W dwóch trzęsieniach ziemi, które nawiedziły Nepal pod koniec kwietnia i w maju zginęło w sumie ponad 8,5 tys. osób. Wielu mieszkańców straciło dorobek całego życia.
Nepal to jeden z najbiedniejszych krajów świata. Sytuacja była trudna nawet przed kataklizmami.
Anushka Tuladhar mieszka i uczy się we Wrocławiu. Chce zostać lekarzem weterynarii.
"Moi rodacy cierpią"
W trzęsieniu ziemi straciła młodszą siostrzyczkę.
- Moja mama musiała zabrać psa do weterynarza, taty nie było w domu. Kiedy ziemia się zatrzęsła, mój brat chwycił moją 3-letnią siostrę na ręce i zaczął uciekać po schodach. Ściana runęła, schody też, a oni spadli w dół. Mój brat krzyczał, prosił, aby odciąć mu nogę, żeby mógł uciec z siostrą, bo nie mógł już wyczuć bicia jej serca - opowiada w rozmowie z reporterem magazynu "Polska i świat".
Dzielny 12-latek przeżył, jednak 3-latki nie udało się uratować.
Anushka wie, że nie może się nad sobą rozczulać i musi sobie poradzić. Dziewczyna nie tylko się nie poddaje, ale także zbiera pieniądze dla tych, którzy mają trudniej niż ona. W wakacje chce pojechać do Nepalu.

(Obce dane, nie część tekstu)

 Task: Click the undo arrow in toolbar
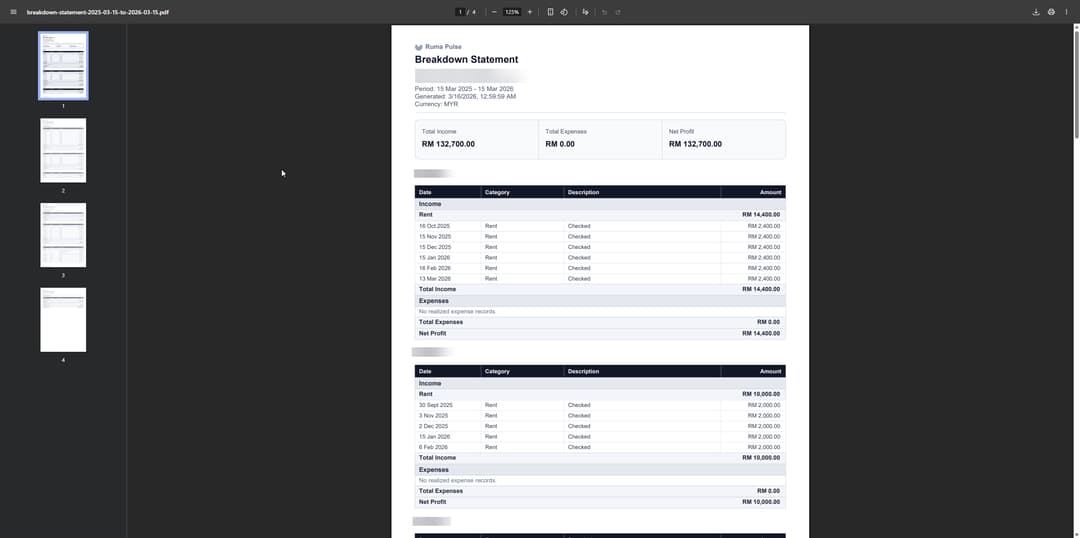tap(605, 12)
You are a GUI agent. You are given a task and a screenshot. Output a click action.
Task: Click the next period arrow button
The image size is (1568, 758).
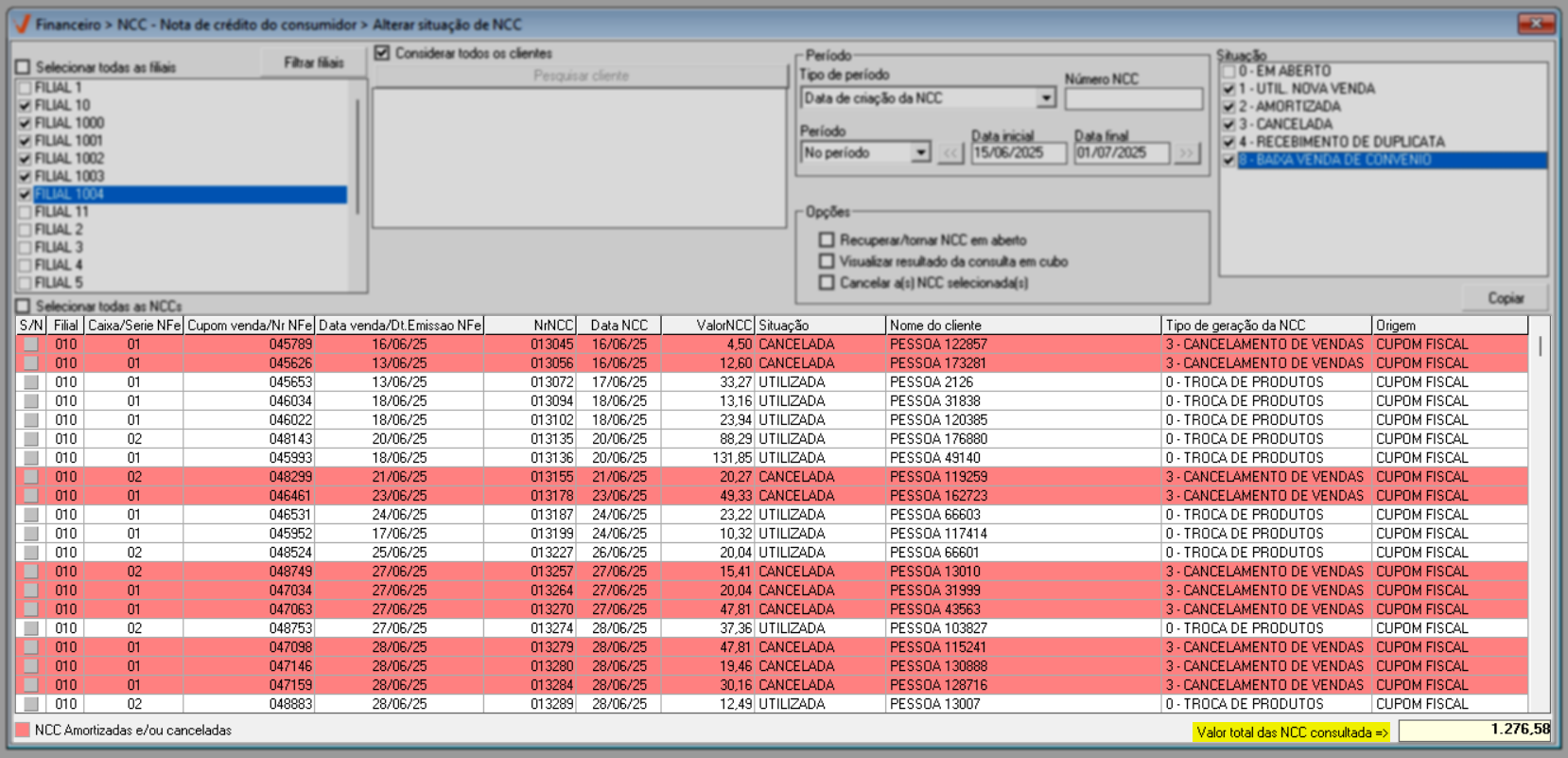pos(1186,153)
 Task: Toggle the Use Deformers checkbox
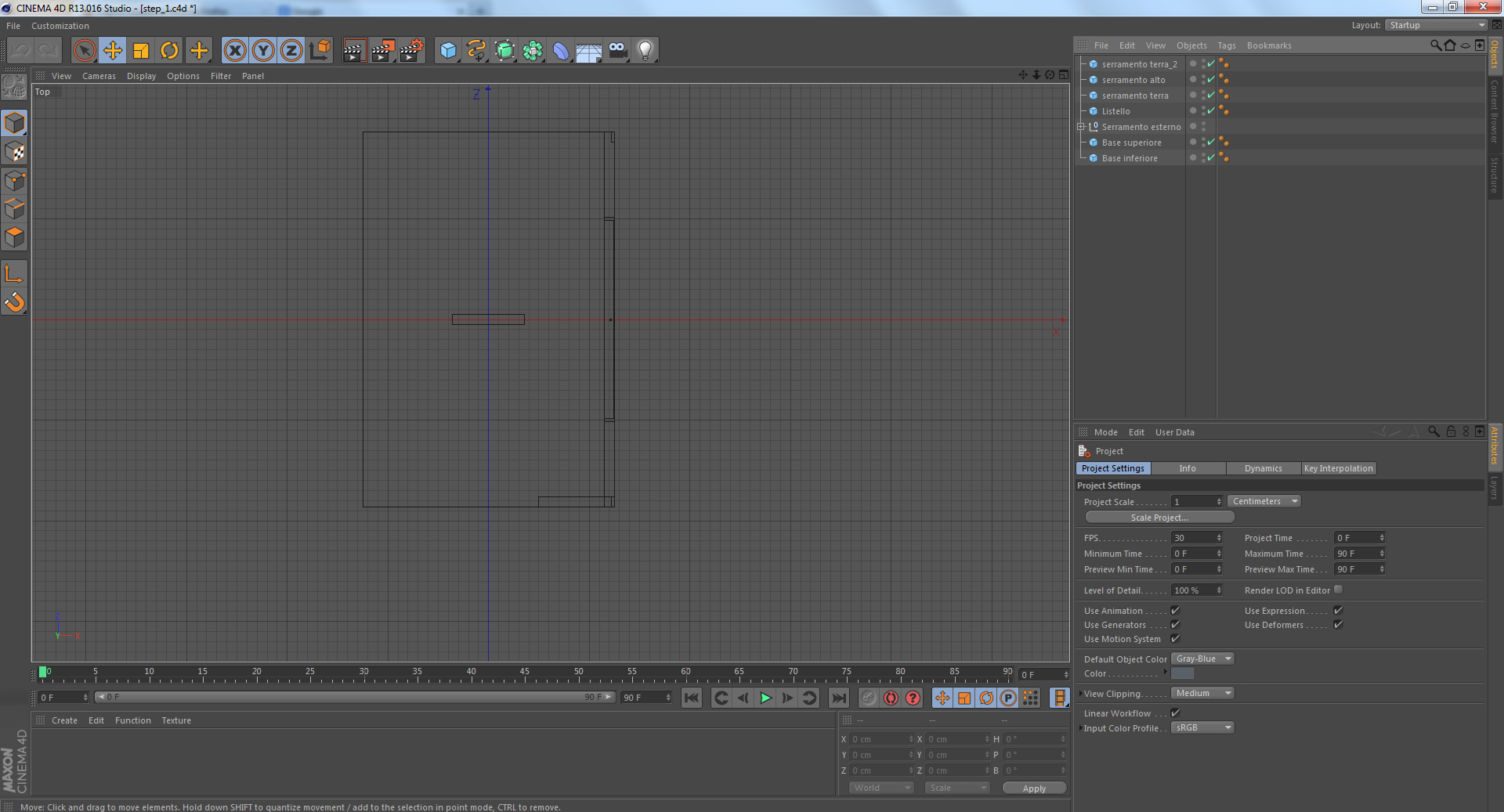1338,625
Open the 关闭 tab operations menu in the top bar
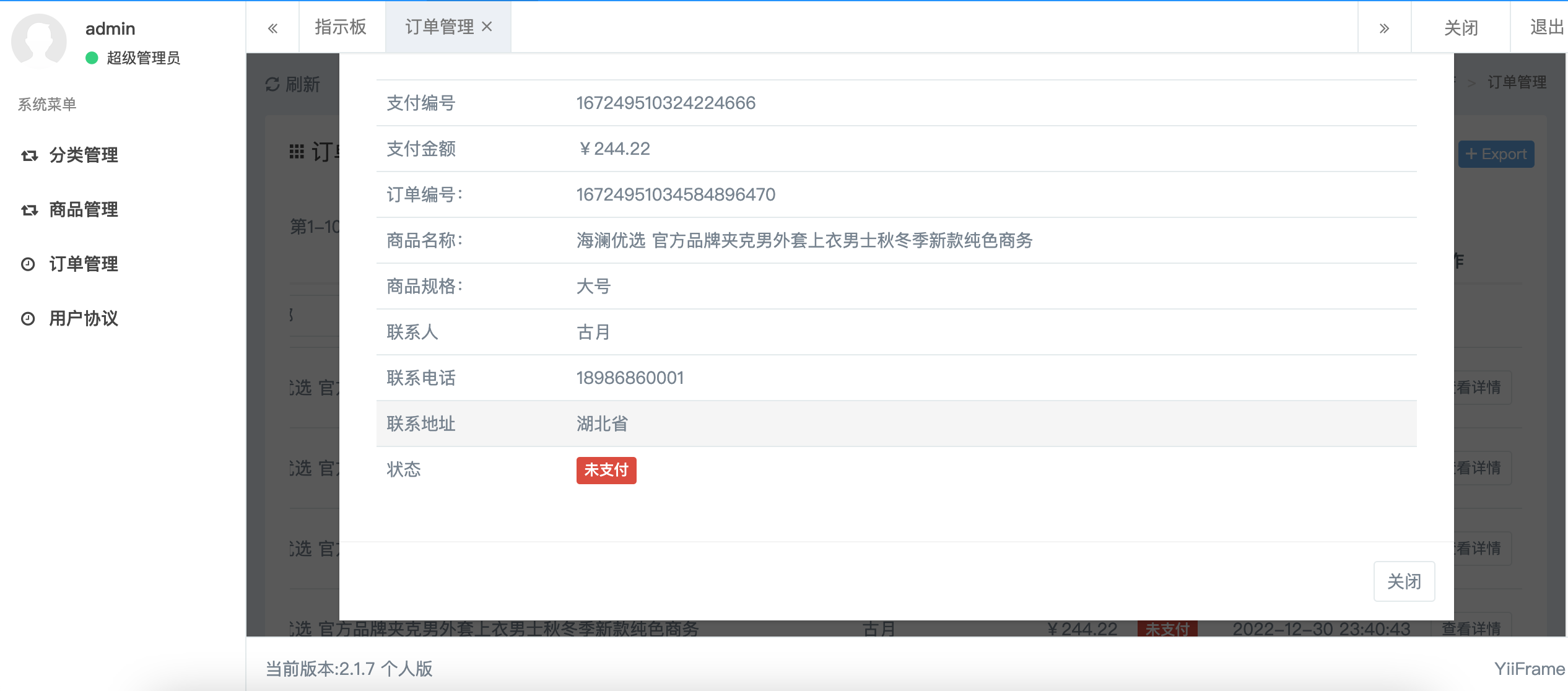The height and width of the screenshot is (691, 1568). tap(1460, 28)
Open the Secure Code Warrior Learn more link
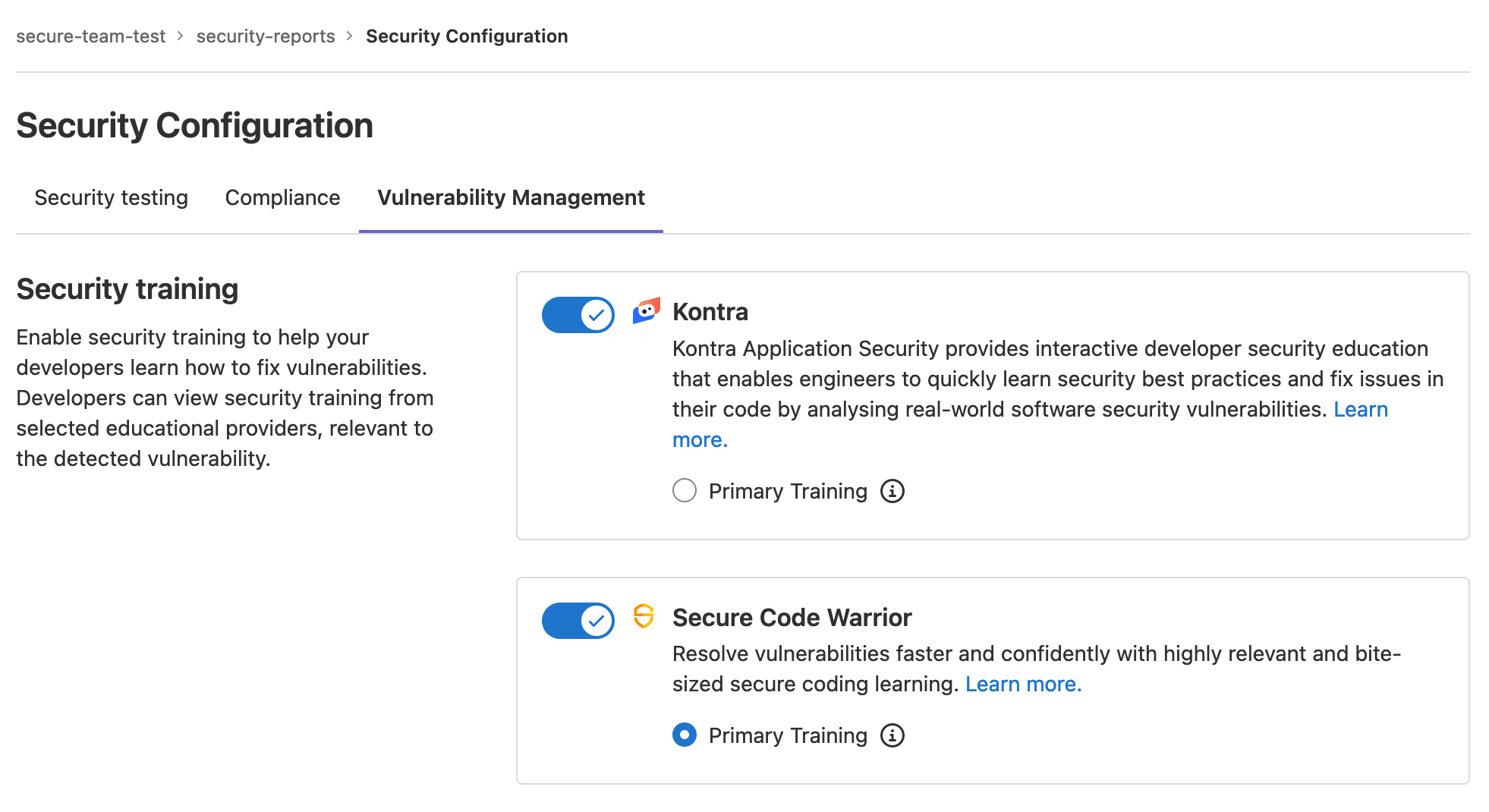The height and width of the screenshot is (812, 1489). (x=1023, y=684)
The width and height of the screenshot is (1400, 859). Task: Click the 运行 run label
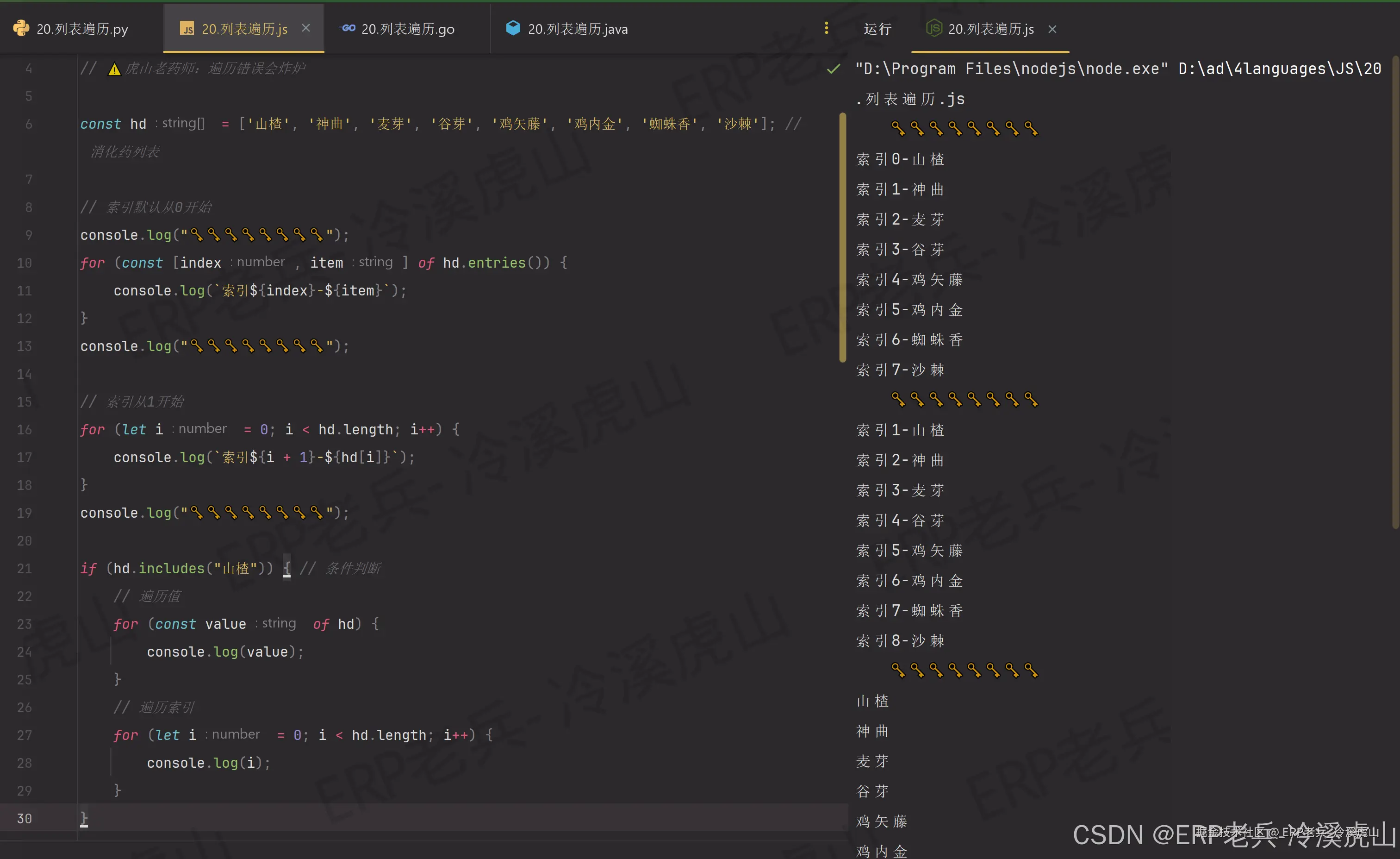point(877,28)
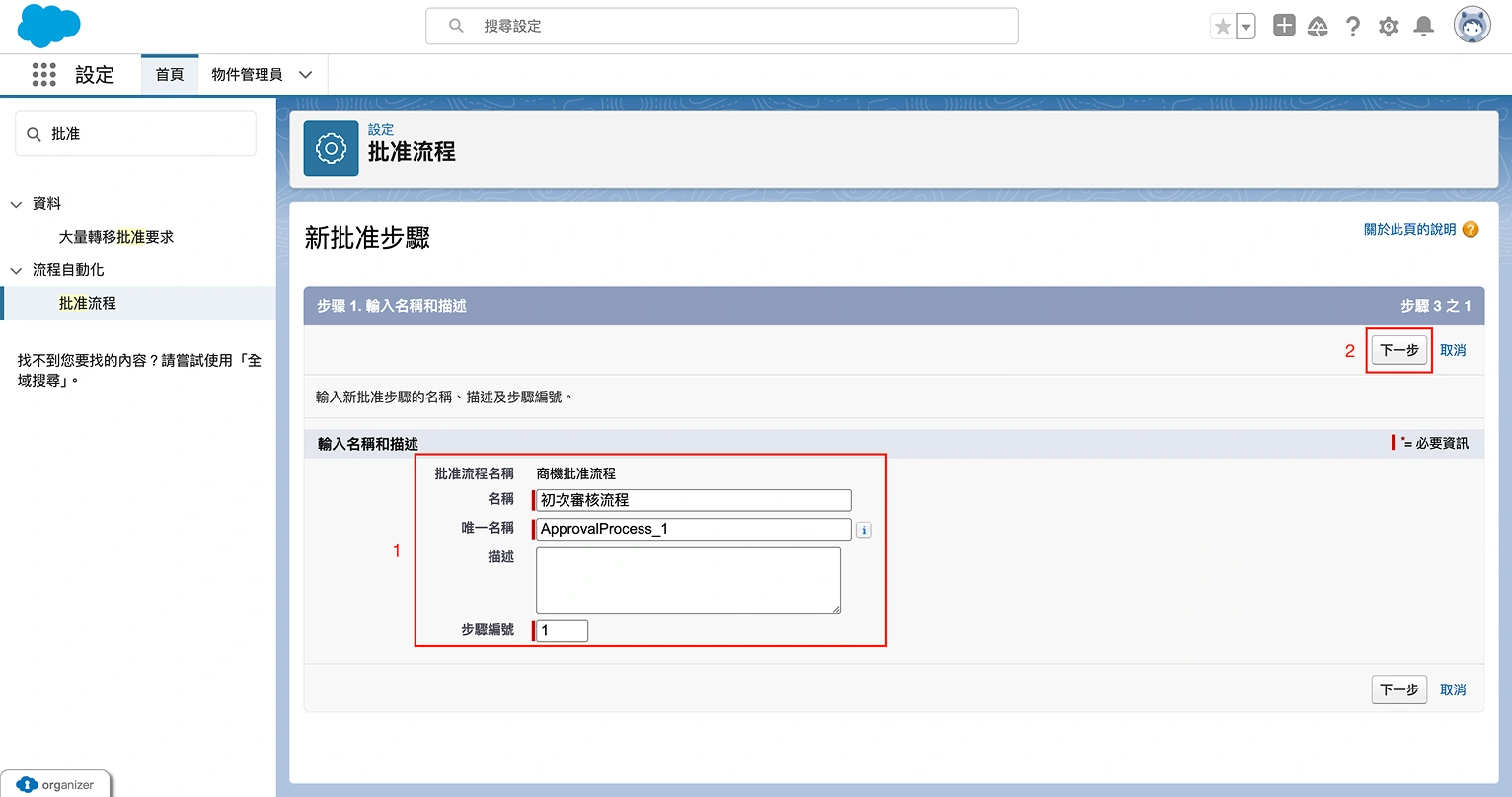The height and width of the screenshot is (797, 1512).
Task: Open the setup gear icon
Action: click(x=1388, y=27)
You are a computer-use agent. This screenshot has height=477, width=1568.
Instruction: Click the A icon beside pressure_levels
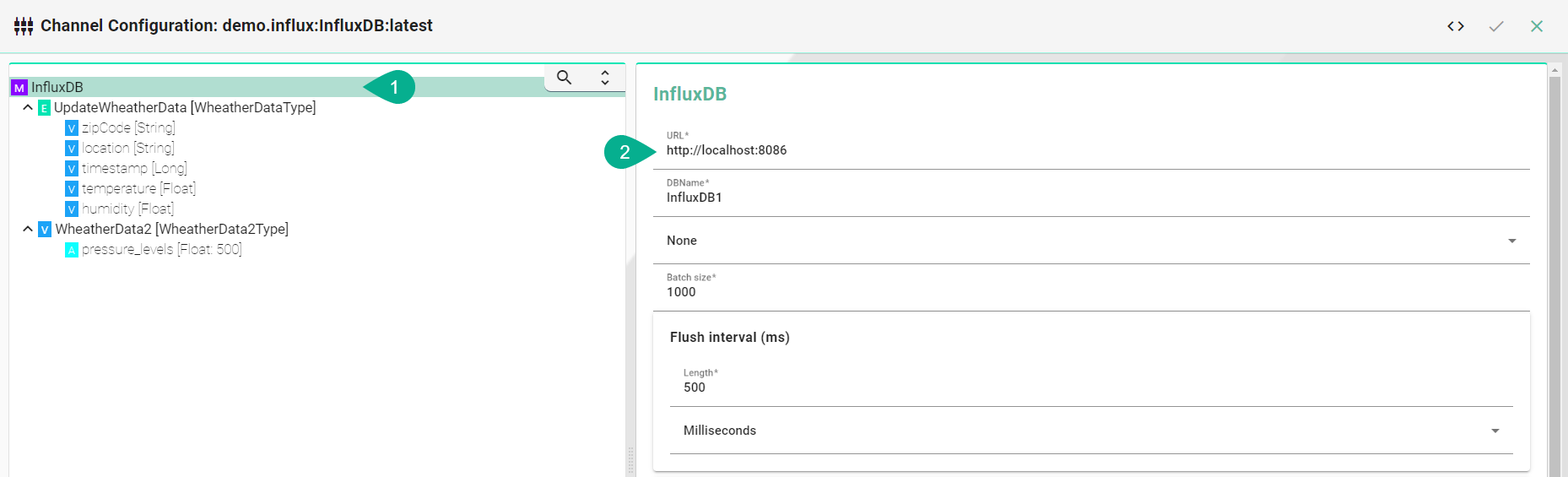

- Moi rodacy cierpią. Gdybym nie mogła nic z tym zrobić, czułabym się okropnie - podkreśla dziewczyna.
- Nie wiem, skąd bierze siłę. Na zdjęciach wychodzi prawie zawsze uśmiechnięta - mówi o Anushce Tomasz Lewandowski z Uniwersytetu Przyrodniczego we Wrocławiu.